Studi ini adalah proyek 9 tahun yang mengevaluasi efek pupuk nitrogen dan perawatan panen pada penyerapan karbon organik tanah di switchgrass dan tanaman jagung tanpa olah yang dikelola untuk produksi biofeedstock.
“Penyerapan karbon organik tanah berdampak besar pada keberlanjutan jangka panjang produksi tanaman bioenergi karena dapat secara signifikan mempengaruhi kesuburan tanah dan emisi gas rumah kaca,” kata ahli genetika ARS Ken Vogel (pensiunan). “Jadi menggunakan tingkat sekuestrasi yang akurat sangat penting dalam mengembangkan analisis siklus hidup yang menilai biaya dan manfaat lingkungan jangka panjang dari produksi tanaman biofuel.” [Catatan editor:Itulah alasan mereka memulai penelitian, dan alasan mereka melihat tanaman yang mereka lihat. Namun perlu diingat bahwa hasilnya juga membantu kami memahami apa yang terjadi di bawah tanah di area lain.]
Vogel, ilmuwan tanah Ron Follett (pensiunan) dan Gary Varvel, dan ahli agronomi Rob Mitchell melakukan studi mereka di lahan produktif marjinal yang mirip dengan lahan pertanian yang cocok untuk produksi switchgrass komersial. Mitchell dan Varvel bersama unit penelitian ARS di Lincoln, Nebraska. Follett bersama ARS di Fort Collins, Colorado.

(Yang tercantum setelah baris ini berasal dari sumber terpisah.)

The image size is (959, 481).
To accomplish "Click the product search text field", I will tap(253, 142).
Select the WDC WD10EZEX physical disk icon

Tim membuat petak besar yang dapat menampung peralatan skala lapangan dan mengambil sampel tanah dasar hingga kedalaman 5 kaki sebelum tanaman pertama dibudidayakan. Sampel dasar ini menunjukkan bahwa tingkat karbon organik tanah bervariasi dalam kaki pertama lapisan tanah sebanyak sekitar 18 ton per acre, sedangkan tingkat karbon tanah 5 kaki di bawah permukaan tanah bervariasi sebanyak hampir 90 ton per acre.

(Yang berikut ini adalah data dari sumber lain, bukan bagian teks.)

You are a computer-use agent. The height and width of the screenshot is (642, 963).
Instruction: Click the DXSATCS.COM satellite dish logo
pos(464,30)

Penyimpanan Karbon Tanah:Tahunan vs. Abadi
Untuk mengeksplorasi fenomena ini, para ilmuwan kemudian menanam dua kultivar switchgrass dan jagung tanpa olah tanah dan menerapkan pupuk nitrogen dengan tiga tingkat berbeda mulai dari 54 pon per acre hingga sekitar 160 pon per acre. Pupuk nitrogen mendukung produksi biomassa, dan para ilmuwan ingin melihat apakah produksi lebih banyak biomassa tanaman menghasilkan penyerapan lebih banyak karbon di dalam tanah. Beberapa plot switchgrass juga dipertahankan tanpa amandemen nitrogen.

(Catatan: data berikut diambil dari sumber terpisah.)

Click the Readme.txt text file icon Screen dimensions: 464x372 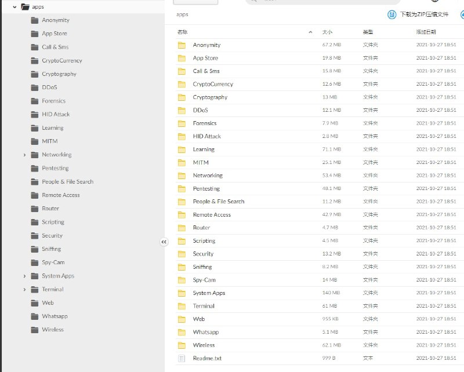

Residu tanaman pascapanen, atau “bongkahan”—yang juga berkontribusi terhadap karbon tanah—tidak dihilangkan di separuh lahan jagung tanpa pengolahan; di ladang lain, setengah dari kompor telah dilepas. Setelah tanaman ditanam, para peneliti mengambil sampel tanah di lahan produksi dengan interval 3 tahun.
Apa kejutan terbesar mereka? Di ladang jagung tanpa olah tanah, tingkat karbon organik tanah meningkat dari waktu ke waktu di semua kedalaman, dengan semua perlakuan nitrogen, dan dengan salah satu jenis pengelolaan brangkasan pascapanen. Hampir semua peningkatan signifikan secara statistik. Hasil gabah jagung paling besar dari ladang yang telah diubah dengan 107 pon nitrogen per acre dan di mana tidak ada brangkasan yang dihilangkan, sebuah strategi pengelolaan yang menghasilkan peningkatan rata-rata tahunan karbon tanah yang melebihi 0,9 ton per acre.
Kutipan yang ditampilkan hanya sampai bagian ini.